Alabama was the first to move after Kelo, passing a statute in 2005 that still gave government the leeway to pursue private property that could be defined as urban "blight." This turned out to be a major loophole, which city planners have routinely applied to any home or business they wanted to condemn and then transfer to private developers. Alabama's legislature closed that loophole this year, and "blight" is now defined in the better reforms as a property posing a danger to health or public safety.

This issue, where citizens are using voter initiative to pass reforms that lobbyists have often blocked in state legislatures, is an excellent example of how ridiculous it is to assert that the lack of voter initiative is somehow in the average citizen's best interests…
Arizona's legislature also passed a strong anti-Kelo bill, only to watch Democratic Governor Janet Napolitano veto it in June. Arizona voters responded by pursuing their own initiative that is even wider in scope. The best model may be Florida, where the legislature passed a Constitutional amendment that goes before the voters next week.

All of this has occurred despite furious lobbying by local municipalities and developers to water down legislation. The lobbying has sometimes worked with state legislatures, but voters in Idaho, North Dakota and California have responded with ballot language for constitutional amendments that go further than their own state statutes. This ballot language tends to be legally clearer, and such constitutional provisions are harder for politicians to evade or weaken later when voters aren't looking.

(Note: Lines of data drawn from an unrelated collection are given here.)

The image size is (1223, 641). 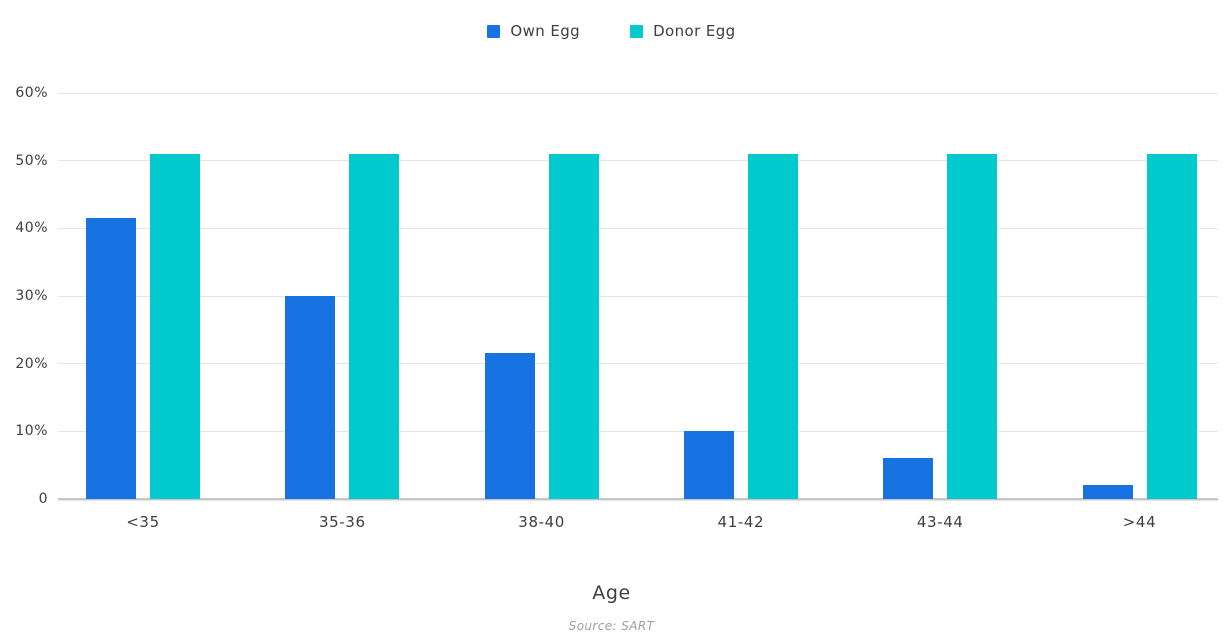 What do you see at coordinates (1172, 326) in the screenshot?
I see `bar-donor-egg->44` at bounding box center [1172, 326].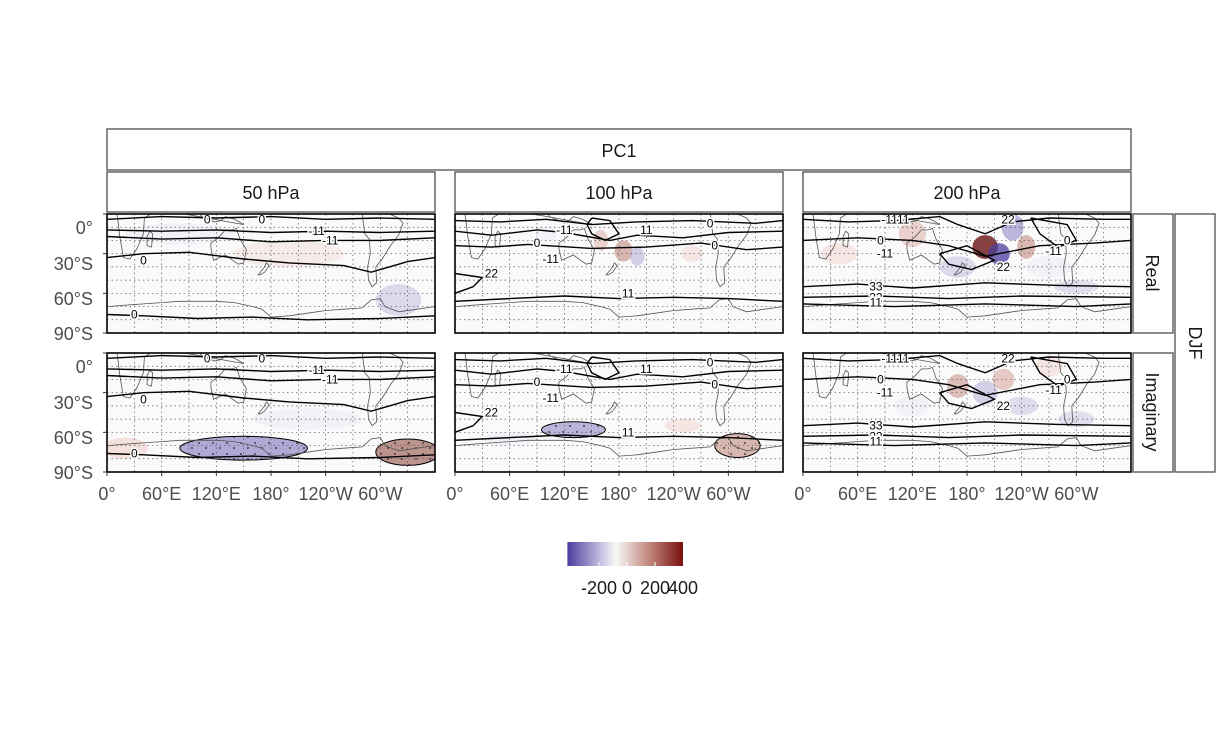  Describe the element at coordinates (1174, 343) in the screenshot. I see `row-strips: Real Imaginary DJF` at that location.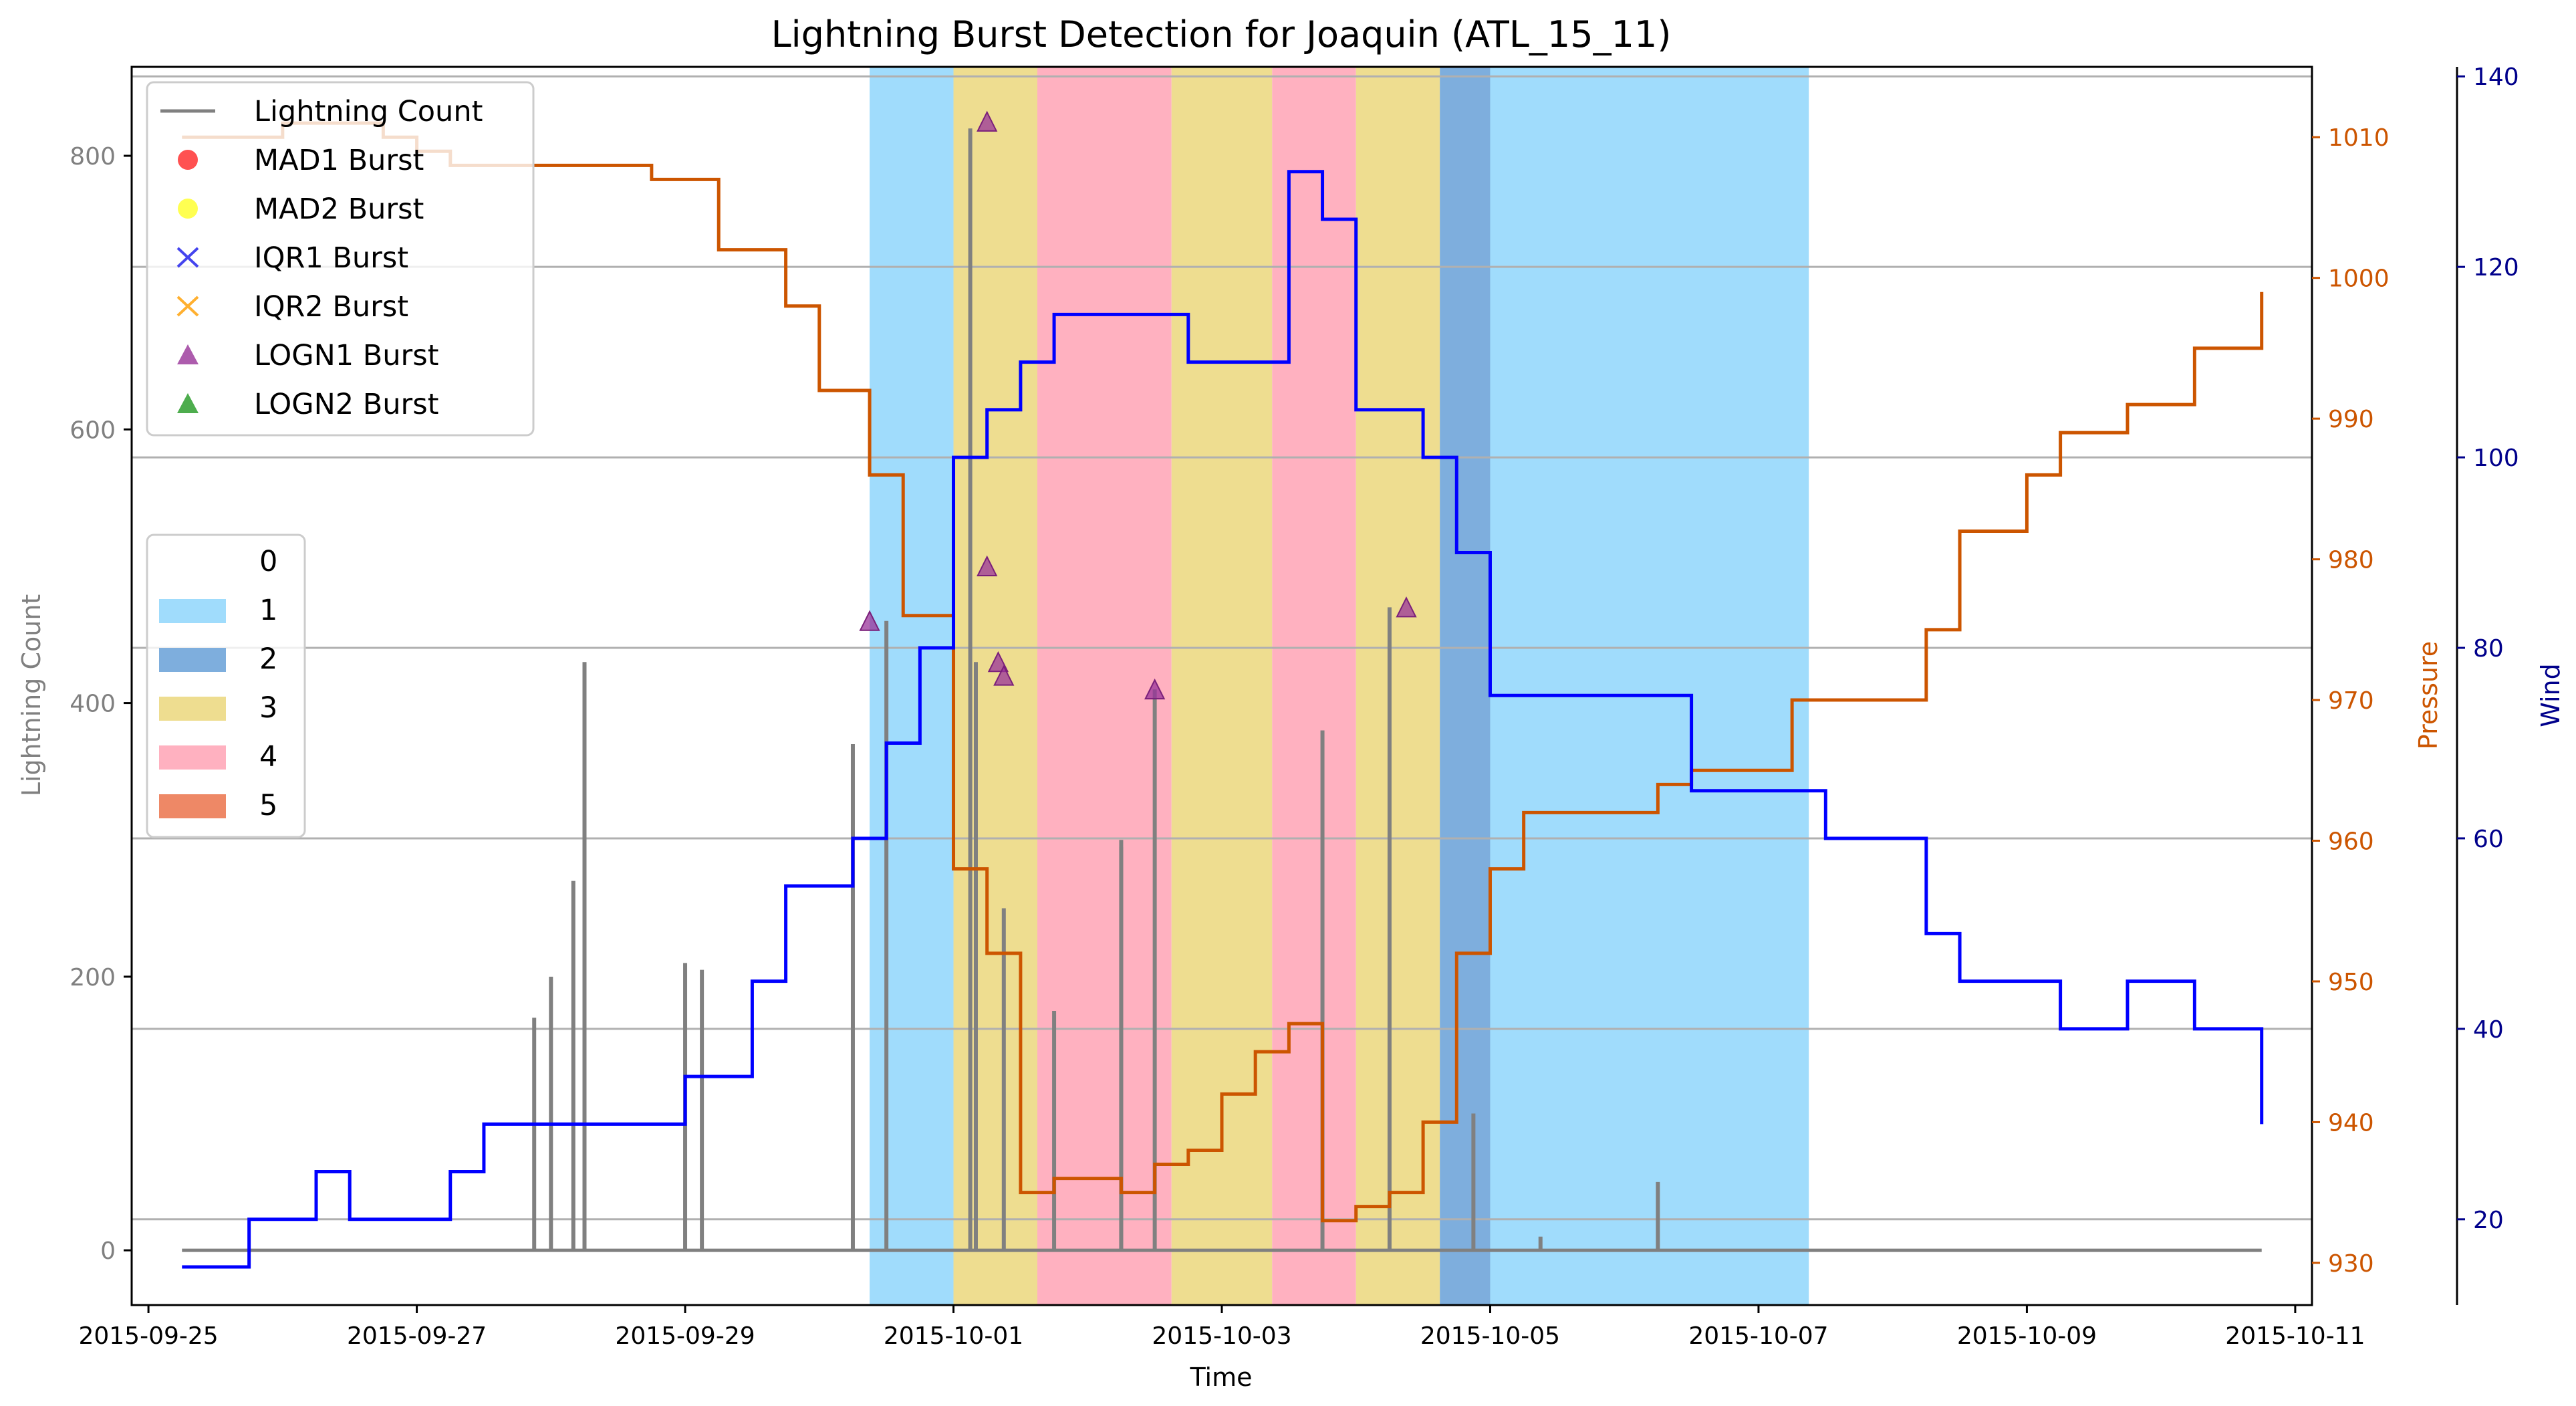 This screenshot has width=2576, height=1406. Describe the element at coordinates (1758, 1336) in the screenshot. I see `x-tick-label-6: 2015-10-07` at that location.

Finally, the op-ed notes that one region of the country seems to be lagging the others in terms of eminent domain reform…
As is so often the case when it comes to economic freedom, the states absent from this debate are those with liberal legislatures on the East Coast. Politicians in New York, New Jersey and Connecticut (home of Kelo) are so addicted to the tax revenue they get by forcible property transfers to rich developers that they refuse to act on behalf of property rights. This is one more reason for their citizens to keep fleeing these states for more hospitable climes, much as Third World countries that fail to protect property rights watch their human capital flee.
Sadly, Rhode Island is no exception to this trend.